▶ [TO DO]
Every record below should appear in your answer, copied exactly.

▶ [DATA SECTION]
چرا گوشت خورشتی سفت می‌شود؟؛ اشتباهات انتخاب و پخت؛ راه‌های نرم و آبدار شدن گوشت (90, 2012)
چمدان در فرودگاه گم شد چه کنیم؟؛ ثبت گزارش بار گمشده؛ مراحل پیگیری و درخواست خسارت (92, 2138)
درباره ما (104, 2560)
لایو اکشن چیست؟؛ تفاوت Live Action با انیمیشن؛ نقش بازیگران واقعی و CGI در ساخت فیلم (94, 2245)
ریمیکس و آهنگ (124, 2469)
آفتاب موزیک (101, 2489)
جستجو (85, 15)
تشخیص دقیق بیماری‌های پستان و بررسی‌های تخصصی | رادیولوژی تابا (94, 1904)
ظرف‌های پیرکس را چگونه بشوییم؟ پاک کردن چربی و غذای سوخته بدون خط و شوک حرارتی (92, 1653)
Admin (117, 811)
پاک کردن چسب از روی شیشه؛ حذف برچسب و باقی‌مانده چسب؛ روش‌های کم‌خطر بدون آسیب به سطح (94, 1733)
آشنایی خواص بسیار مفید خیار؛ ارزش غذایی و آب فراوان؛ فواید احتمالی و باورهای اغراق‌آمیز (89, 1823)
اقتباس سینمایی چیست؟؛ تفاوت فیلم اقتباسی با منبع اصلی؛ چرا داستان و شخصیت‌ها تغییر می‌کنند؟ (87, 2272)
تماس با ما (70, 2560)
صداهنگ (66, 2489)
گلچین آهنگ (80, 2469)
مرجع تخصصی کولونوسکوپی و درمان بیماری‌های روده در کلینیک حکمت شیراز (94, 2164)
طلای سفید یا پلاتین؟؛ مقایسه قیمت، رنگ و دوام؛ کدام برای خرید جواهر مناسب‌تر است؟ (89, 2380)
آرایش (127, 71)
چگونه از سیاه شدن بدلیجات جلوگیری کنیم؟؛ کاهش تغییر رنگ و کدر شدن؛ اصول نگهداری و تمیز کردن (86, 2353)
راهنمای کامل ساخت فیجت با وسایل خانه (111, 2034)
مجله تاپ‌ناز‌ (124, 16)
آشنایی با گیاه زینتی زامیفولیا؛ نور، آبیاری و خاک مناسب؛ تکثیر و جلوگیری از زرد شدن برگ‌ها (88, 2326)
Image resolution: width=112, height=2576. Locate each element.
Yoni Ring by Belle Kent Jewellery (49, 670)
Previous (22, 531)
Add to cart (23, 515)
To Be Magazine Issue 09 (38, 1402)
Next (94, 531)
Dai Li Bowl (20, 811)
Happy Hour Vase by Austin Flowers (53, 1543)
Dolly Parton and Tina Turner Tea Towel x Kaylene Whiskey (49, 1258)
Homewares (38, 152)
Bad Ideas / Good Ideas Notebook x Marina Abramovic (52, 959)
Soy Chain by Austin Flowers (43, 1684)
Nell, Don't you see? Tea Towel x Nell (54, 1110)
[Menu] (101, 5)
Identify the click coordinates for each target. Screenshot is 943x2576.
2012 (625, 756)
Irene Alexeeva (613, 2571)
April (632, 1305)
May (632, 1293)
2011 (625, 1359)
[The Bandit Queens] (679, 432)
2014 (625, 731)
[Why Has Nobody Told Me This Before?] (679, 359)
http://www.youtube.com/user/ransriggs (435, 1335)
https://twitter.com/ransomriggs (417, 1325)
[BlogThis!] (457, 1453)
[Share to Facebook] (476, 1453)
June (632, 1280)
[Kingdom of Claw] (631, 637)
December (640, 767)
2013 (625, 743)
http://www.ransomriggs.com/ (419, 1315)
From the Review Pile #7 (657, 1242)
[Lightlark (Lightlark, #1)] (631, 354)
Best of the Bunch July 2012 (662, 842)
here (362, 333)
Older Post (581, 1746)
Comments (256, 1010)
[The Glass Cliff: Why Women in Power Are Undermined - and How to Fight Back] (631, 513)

▶ [ANSWER TO THE EXERCISE]
چرا گوشت خورشتی سفت می‌شود؟؛ اشتباهات انتخاب و پخت؛ راه‌های نرم و آبدار شدن گوشت (90, 2012)
چمدان در فرودگاه گم شد چه کنیم؟؛ ثبت گزارش بار گمشده؛ مراحل پیگیری و درخواست خسارت (92, 2138)
درباره ما (104, 2560)
لایو اکشن چیست؟؛ تفاوت Live Action با انیمیشن؛ نقش بازیگران واقعی و CGI در ساخت فیلم (94, 2245)
ریمیکس و آهنگ (124, 2469)
آفتاب موزیک (101, 2489)
جستجو (85, 15)
تشخیص دقیق بیماری‌های پستان و بررسی‌های تخصصی | رادیولوژی تابا (94, 1904)
ظرف‌های پیرکس را چگونه بشوییم؟ پاک کردن چربی و غذای سوخته بدون خط و شوک حرارتی (92, 1653)
Admin (117, 811)
پاک کردن چسب از روی شیشه؛ حذف برچسب و باقی‌مانده چسب؛ روش‌های کم‌خطر بدون آسیب به سطح (94, 1733)
آشنایی خواص بسیار مفید خیار؛ ارزش غذایی و آب فراوان؛ فواید احتمالی و باورهای اغراق‌آمیز (89, 1823)
اقتباس سینمایی چیست؟؛ تفاوت فیلم اقتباسی با منبع اصلی؛ چرا داستان و شخصیت‌ها تغییر می‌کنند؟ (87, 2272)
تماس با ما (70, 2560)
صداهنگ (66, 2489)
گلچین آهنگ (80, 2469)
مرجع تخصصی کولونوسکوپی و درمان بیماری‌های روده در کلینیک حکمت شیراز (94, 2164)
طلای سفید یا پلاتین؟؛ مقایسه قیمت، رنگ و دوام؛ کدام برای خرید جواهر مناسب‌تر است؟ (89, 2380)
آرایش (127, 71)
چگونه از سیاه شدن بدلیجات جلوگیری کنیم؟؛ کاهش تغییر رنگ و کدر شدن؛ اصول نگهداری و تمیز کردن (86, 2353)
راهنمای کامل ساخت فیجت با وسایل خانه (111, 2034)
مجله تاپ‌ناز‌ (124, 16)
آشنایی با گیاه زینتی زامیفولیا؛ نور، آبیاری و خاک مناسب؛ تکثیر و جلوگیری از زرد شدن برگ‌ها (88, 2326)
Image resolution: width=112, height=2576. Locate each element.
Yoni Ring by Belle Kent Jewellery (49, 670)
Previous (22, 531)
Add to cart (23, 515)
To Be Magazine Issue 09 (38, 1402)
Next (94, 531)
Dai Li Bowl (20, 811)
Happy Hour Vase by Austin Flowers (53, 1543)
Dolly Parton and Tina Turner Tea Towel x Kaylene Whiskey (49, 1258)
Homewares (38, 152)
Bad Ideas / Good Ideas Notebook x Marina Abramovic (52, 959)
Soy Chain by Austin Flowers (43, 1684)
Nell, Don't you see? Tea Towel x Nell (54, 1110)
[Menu] (101, 5)
Identify the click coordinates for each target. Screenshot is 943x2576.
2012 (625, 756)
Irene Alexeeva (613, 2571)
April (632, 1305)
May (632, 1293)
2011 (625, 1359)
[The Bandit Queens] (679, 432)
2014 (625, 731)
[Why Has Nobody Told Me This Before?] (679, 359)
http://www.youtube.com/user/ransriggs (435, 1335)
https://twitter.com/ransomriggs (417, 1325)
[BlogThis!] (457, 1453)
[Share to Facebook] (476, 1453)
June (632, 1280)
[Kingdom of Claw] (631, 637)
December (640, 767)
2013 (625, 743)
http://www.ransomriggs.com/ (419, 1315)
From the Review Pile #7 (657, 1242)
[Lightlark (Lightlark, #1)] (631, 354)
Best of the Bunch July 2012 (662, 842)
here (362, 333)
Older Post (581, 1746)
Comments (256, 1010)
[The Glass Cliff: Why Women in Power Are Undermined - and How to Fight Back] (631, 513)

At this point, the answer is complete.